* _Listed records_
%%

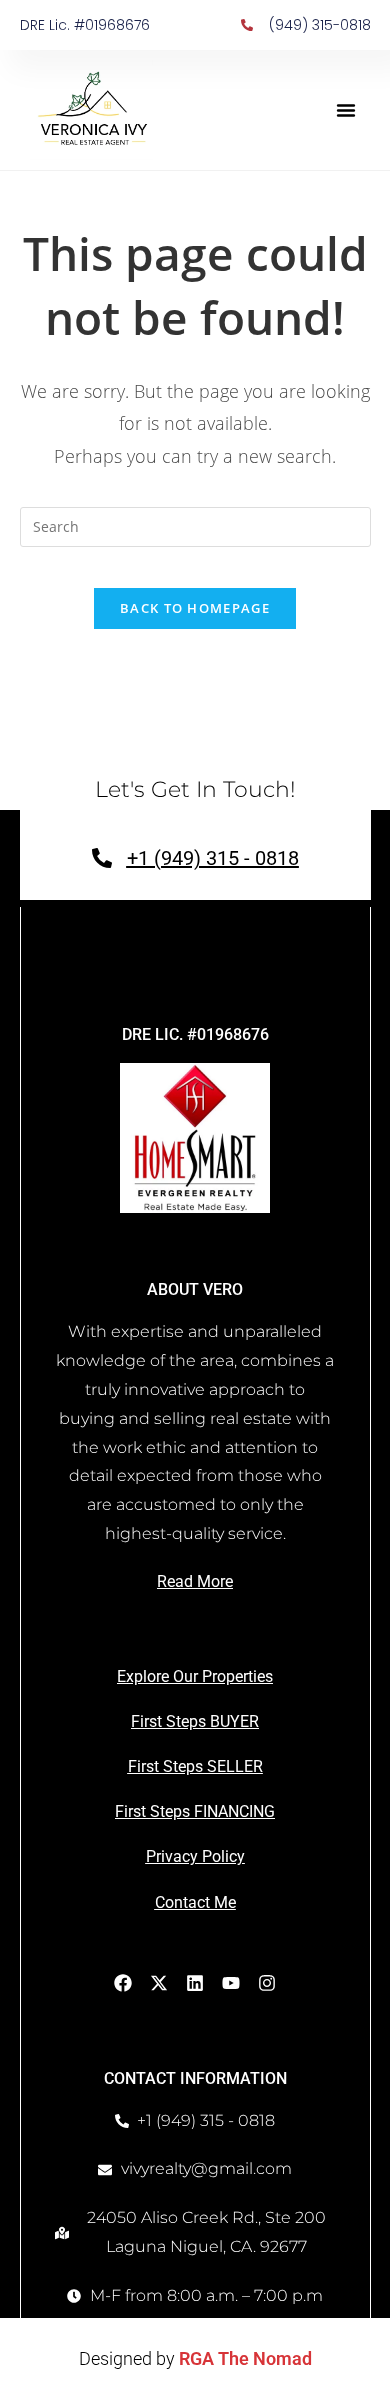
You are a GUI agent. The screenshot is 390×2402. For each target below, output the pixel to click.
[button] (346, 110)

%%
%%

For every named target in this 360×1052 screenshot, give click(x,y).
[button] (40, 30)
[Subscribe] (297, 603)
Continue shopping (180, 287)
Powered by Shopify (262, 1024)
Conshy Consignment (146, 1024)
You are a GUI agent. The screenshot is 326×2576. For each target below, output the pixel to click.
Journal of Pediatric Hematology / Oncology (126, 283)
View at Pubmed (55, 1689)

%%

Looking at the records above, return exactly the lines from the line with "Continue shopping (180, 287)" to the line with "View at Pubmed (55, 1689)", both ends included.

* _Your response_
Continue shopping (180, 287)
Powered by Shopify (262, 1024)
Conshy Consignment (146, 1024)
You are a GUI agent. The screenshot is 326×2576. For each target below, output the pixel to click.
Journal of Pediatric Hematology / Oncology (126, 283)
View at Pubmed (55, 1689)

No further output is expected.